Il est fatigant de parler de Rome ces jours-ci. La confusion continue, apparemment sans que personne n’y fasse attention. Mais certaines choses qui se passent ne peuvent être ignorées. En ce moment, c’est la rencontre des évêques allemands à Rome, jeudi dernier – une rencontre provoquée à cause de la division qui existe au sein de la Conférence des évêques allemands et qui porte sur le point de savoir si on peut permettre la communion, dans certains cas, à des épouses protestantes de catholiques.
Le conflit semblait avoir été résolu quelques semaines plus tôt. Selon des rapports, la Congrégation pour la doctrine de la foi (CDF) – chargée au Vatican de traiter des questions de doctrine – a envoyé aux Allemands une lettre disant qu’ils ne pouvaient pas changer une pratique aussi ancienne. L’ancien chef de la CFD, le cardinal Gerhard Mueller, a développé longuement le même sujet et de façon tout à fait claire. Le pape émérite Benoît a dit lui aussi son accord.
Selon d’autres rapports le pape François ne voulait pas que la lettre fût publiée. Au lieu de cela, il a convoqué à Rome les évêques des deux bords. Le chef de la Conférence des évêques allemands, le cardinal Marx, attendait du pape un soutien, puisque beaucoup pensent que le pape François est favorable à de tels changements. Mais le chef actuel de la CFD a simplement dit aux évêques allemands que la décision du pape était qu’ils rentrent chez eux et parviennent à une décision « unanime », tout seuls.
A vrai dire, comme beaucoup de choses que fait le pape, la signification n’est pas claire, et on pourrait lire la décision de plusieurs façons. La première et la plus évidente interprétation est que le pape essaie de faire avancer sa vision d’une Eglise « décentralisée », dans laquelle les évêques individuellement ainsi que les Conférences des évêques n’aillent pas tout le temps à Rome chercher des réponses à leurs questions.

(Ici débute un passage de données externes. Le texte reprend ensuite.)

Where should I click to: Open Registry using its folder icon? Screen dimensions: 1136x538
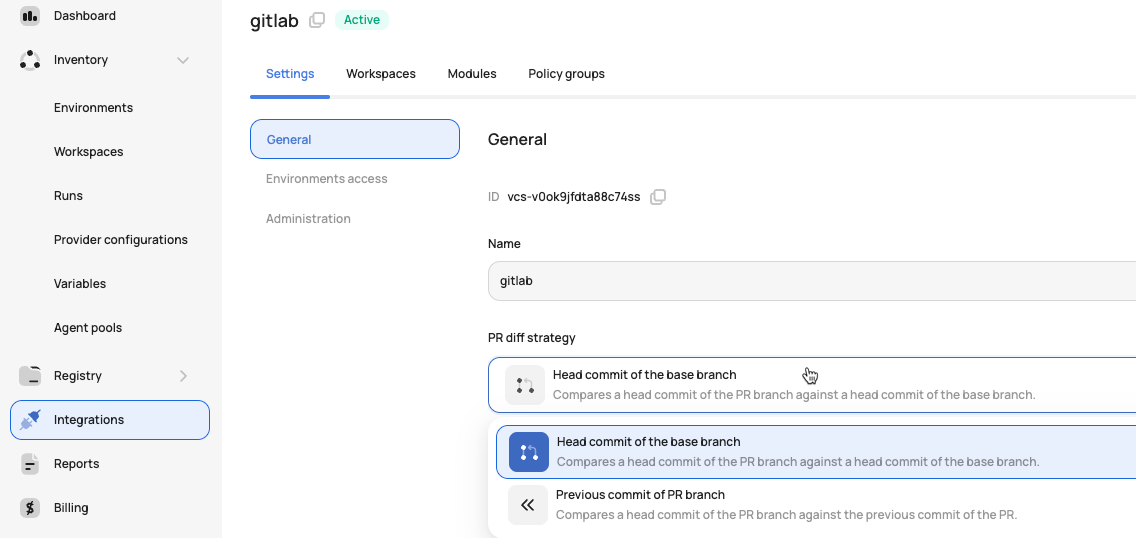tap(30, 376)
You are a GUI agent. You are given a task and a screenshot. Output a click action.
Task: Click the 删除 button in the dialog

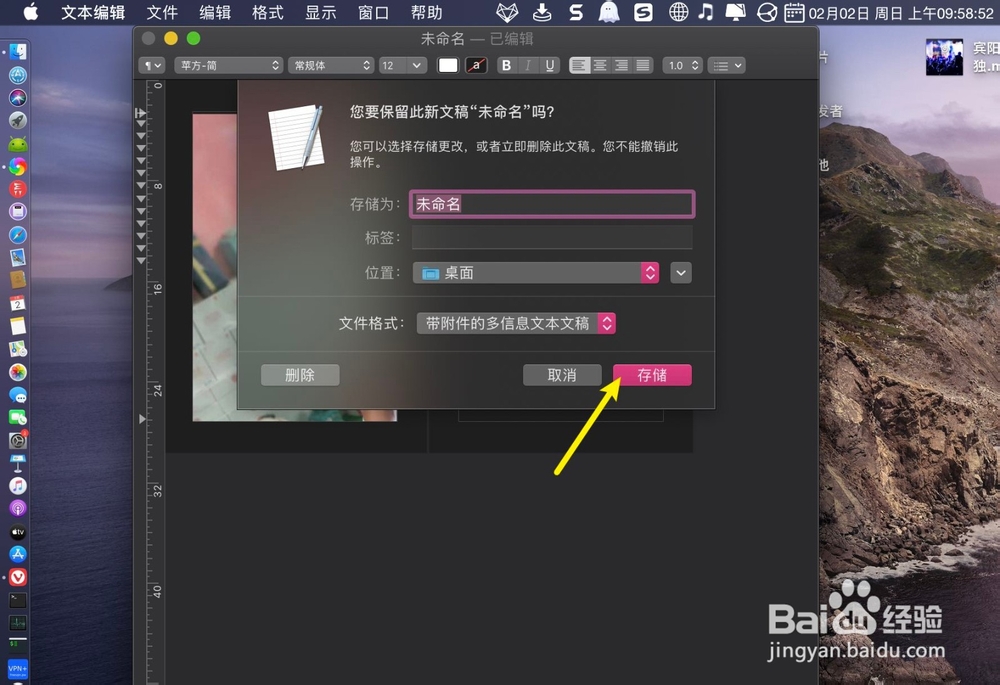point(300,375)
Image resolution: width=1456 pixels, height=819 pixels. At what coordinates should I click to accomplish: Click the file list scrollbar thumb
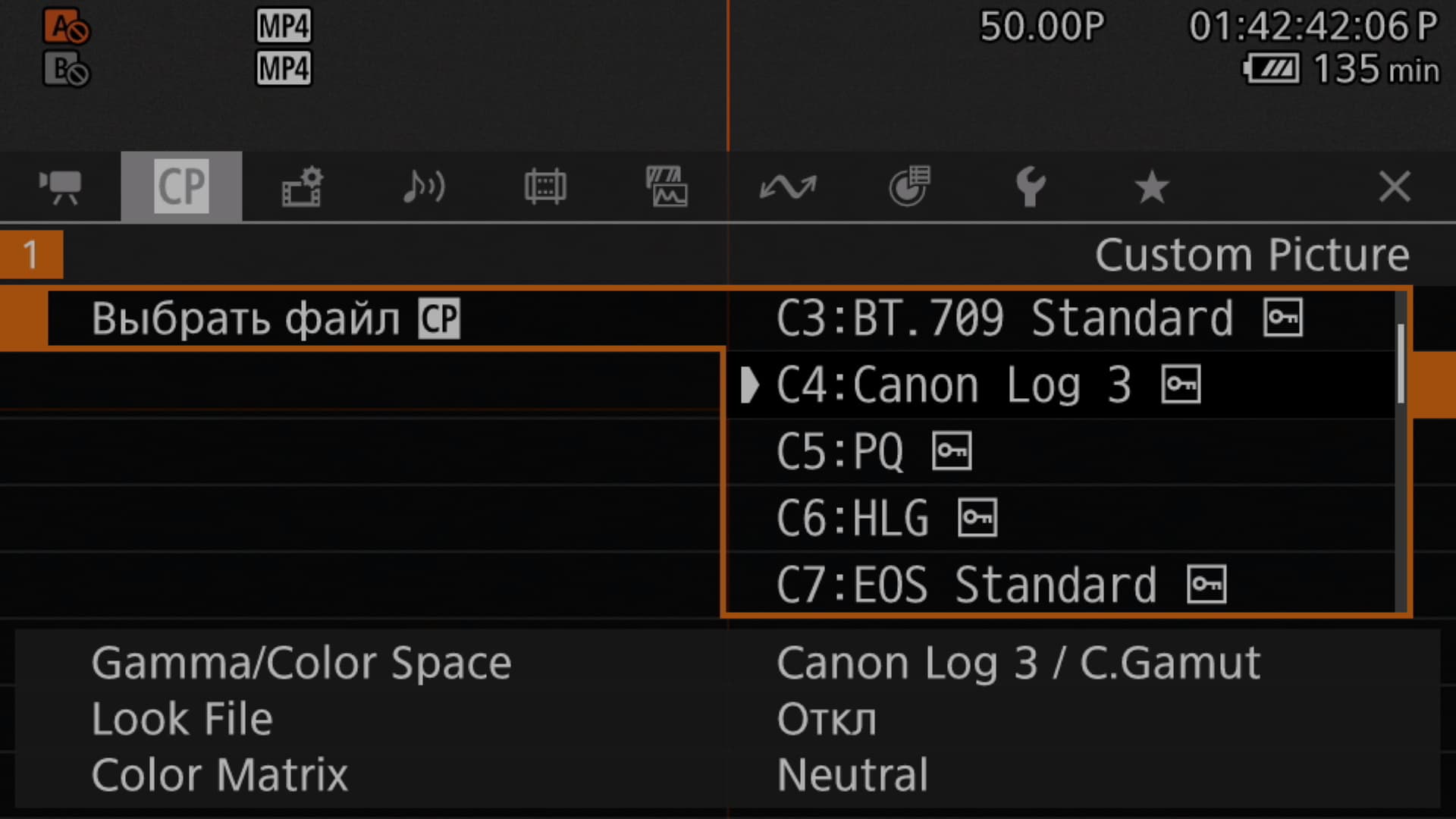tap(1401, 364)
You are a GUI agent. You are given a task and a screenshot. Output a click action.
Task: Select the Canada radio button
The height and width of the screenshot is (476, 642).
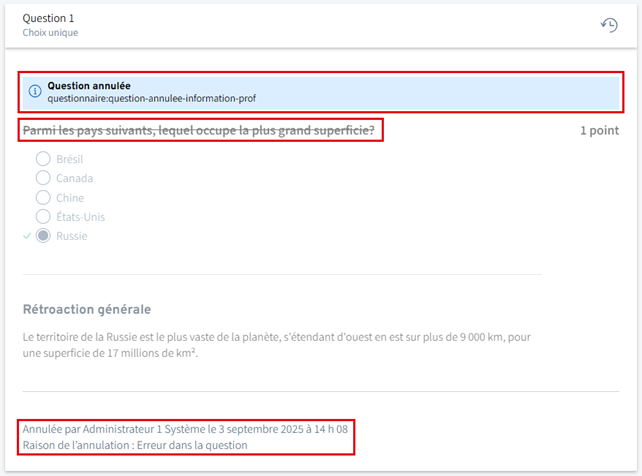[43, 178]
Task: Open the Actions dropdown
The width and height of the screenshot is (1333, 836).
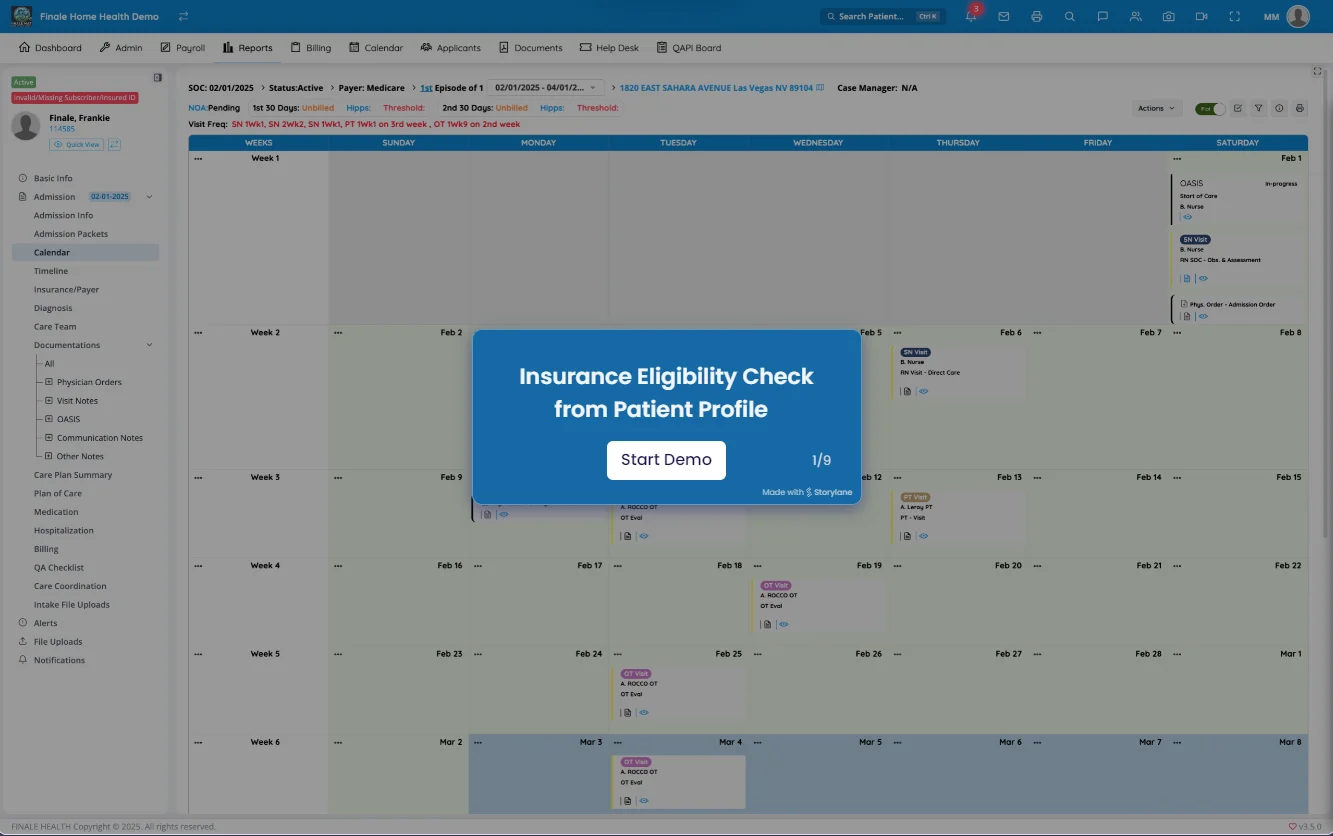Action: (x=1156, y=108)
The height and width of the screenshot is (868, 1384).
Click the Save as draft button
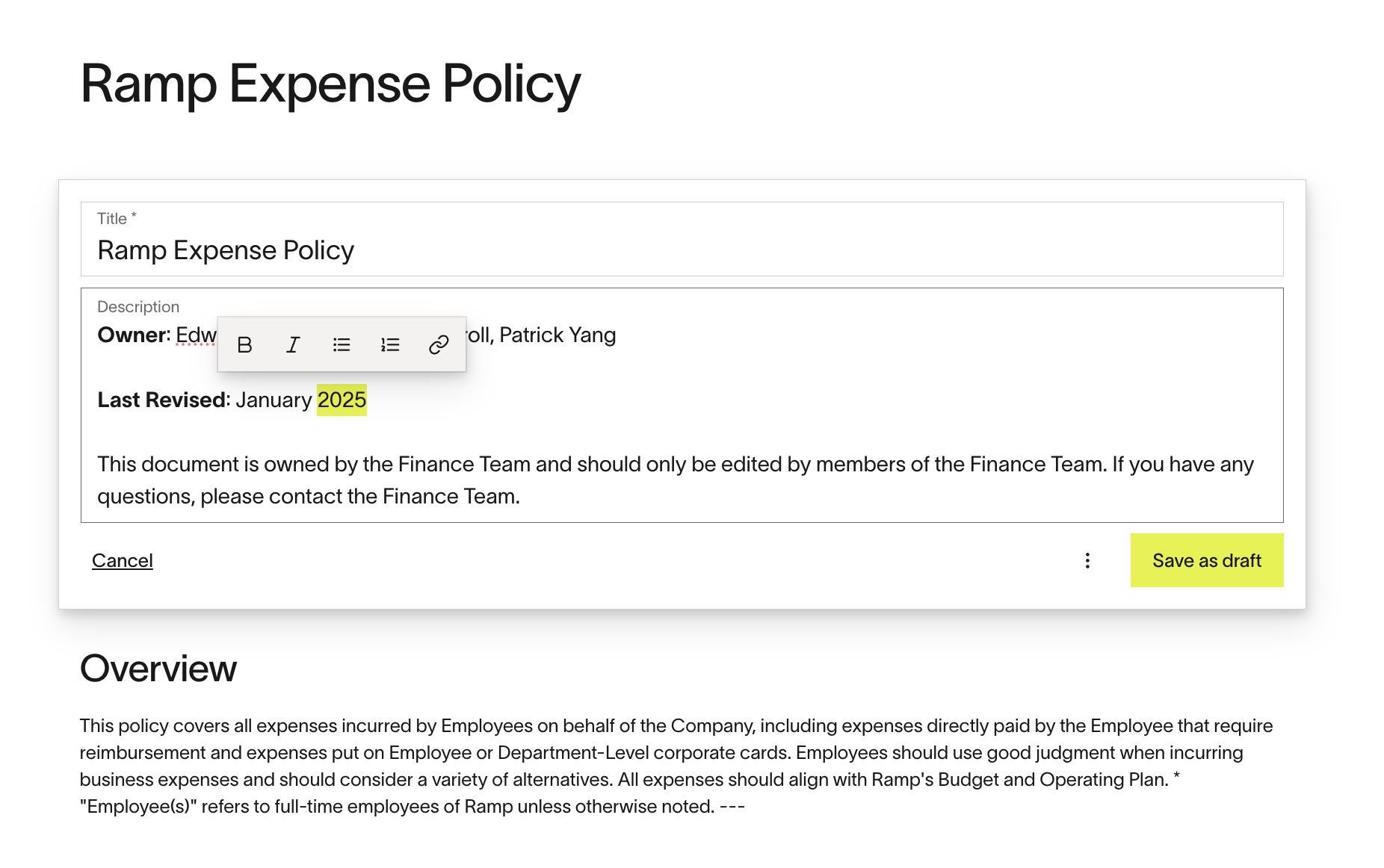click(1206, 560)
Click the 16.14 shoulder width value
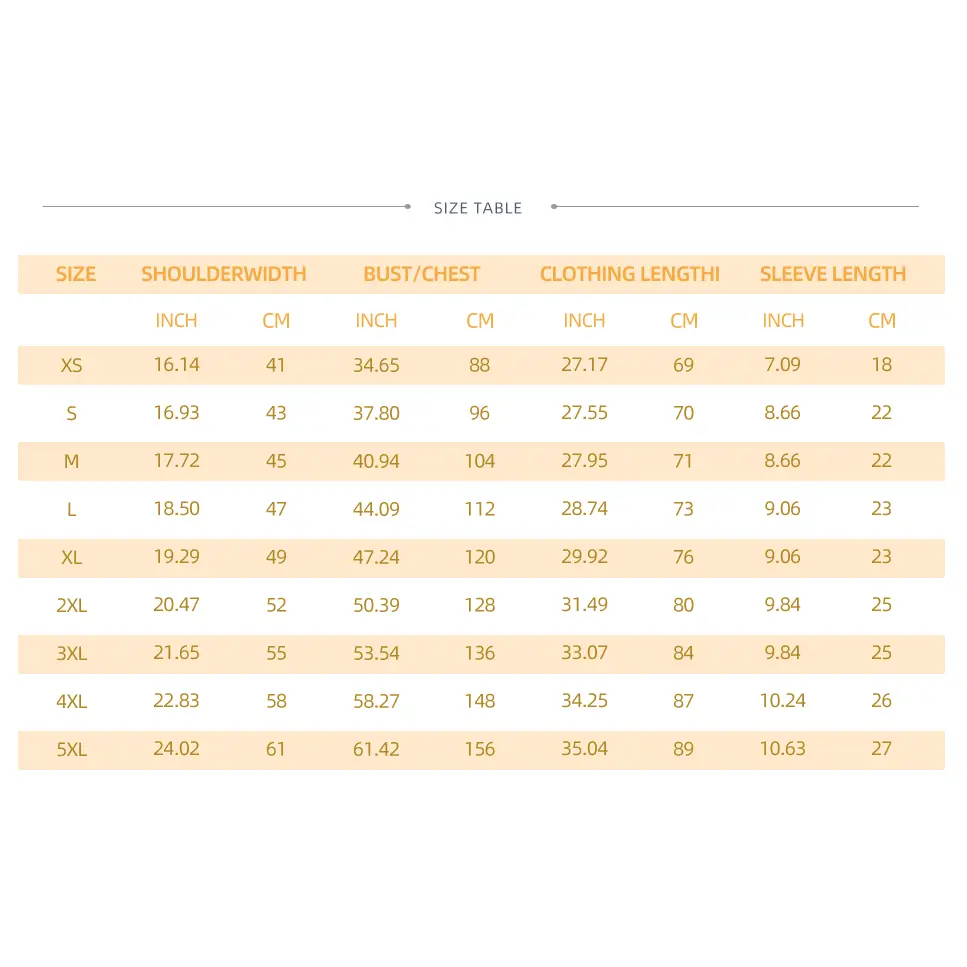Screen dimensions: 967x967 (x=176, y=364)
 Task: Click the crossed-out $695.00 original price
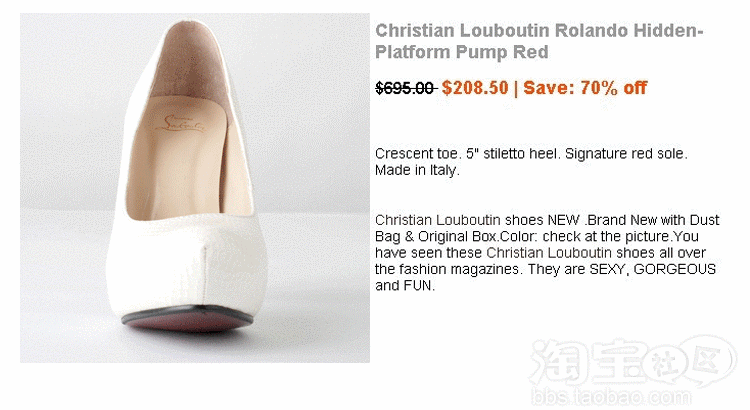[x=406, y=88]
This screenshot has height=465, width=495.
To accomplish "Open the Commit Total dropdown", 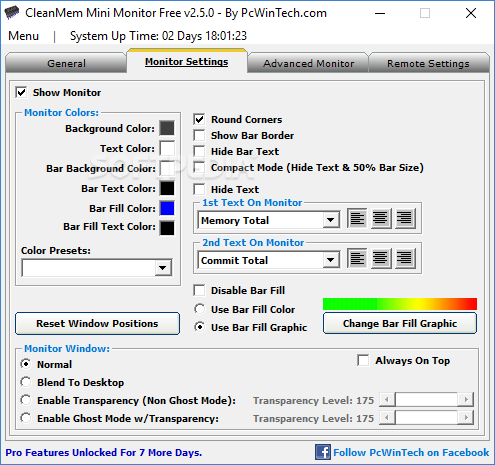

Mais les problèmes que pose une telle institution synodale « décentralisée » sont légion. Après les Synodes sur la famille, plusieurs d’entre nous ont fait remarquer que nous pourrions avoir différents enseignements sur l’Eucharistie selon qu’on se trouvait de l’un ou de l’autre côté de la frontière germano-polonaise. En Pologne, cela reste un sacrilège de recevoir la communion après un divorce et un remariage (sans annulation), mais en Allemagne recevoir la communion après une « période pénitentielle » serait regardé comme un magnifique progrès dans le domaine de la miséricorde
Il est maintenant clair que même ce scénario est trop rose. Les Allemands – quelques-uns, de toute façon – ont joué un rôle inattendu au Vatican sous le premier pape latino-américain. Les cardinaux Marx et Kasper ont poursuivi leurs objectifs libéraux de 1970 et ont été écoutés. Mais en même temps, même en Allemagne, Rainer Maria Woelki, cardinal archevêque de Cologne, le diocèse le plus vaste et le plus riche d’Allemagne, ainsi que d’autres prélats, s’opposent à de tels accommodements « pastoraux » parce que ceux-ci conduisent à des positions « doctrinales » différentes sur l’Eucharistie – et même sur l’Eglise.
Ce qui nous amène à une deuxième façon de regarder la décision du pape. Si vous êtes partisan, comme lui, d’une Eglise davantage « synodale », des conflits de ce genre sont partis pour se multiplier rapidement, peut-être de la même façon que les questions doctrinales ont vite fait éclater la Réforme protestante en de multiples groupes en conflits les uns avec les autres. Même si les évêques allemands vivaient tous cent ans, ils ne parviendront jamais à une vue « unanime » sur cette question parce que les deux côtés ont de profondes oppositions.
C’est un peu comme espérer que les activistes pro-life et les activistes pro-avortement puissent un jour parvenir à un consensus parfait. Cela n’arrivera pas – ne peut arriver – parce qu’il n’y a aucune base commune entre penser que l’avortement est nécessaire à l’égalité des femmes et penser que l’avortement est un meurtre. Peut-être le pape se rend-il compte que le consentement unanime est impossible et se contente-t-il de laisser le débat aller son chemin, sans intervenir. C’est un de ses quatre grands principes de « démarrer les processus », et non de chercher à « dominer les espaces ».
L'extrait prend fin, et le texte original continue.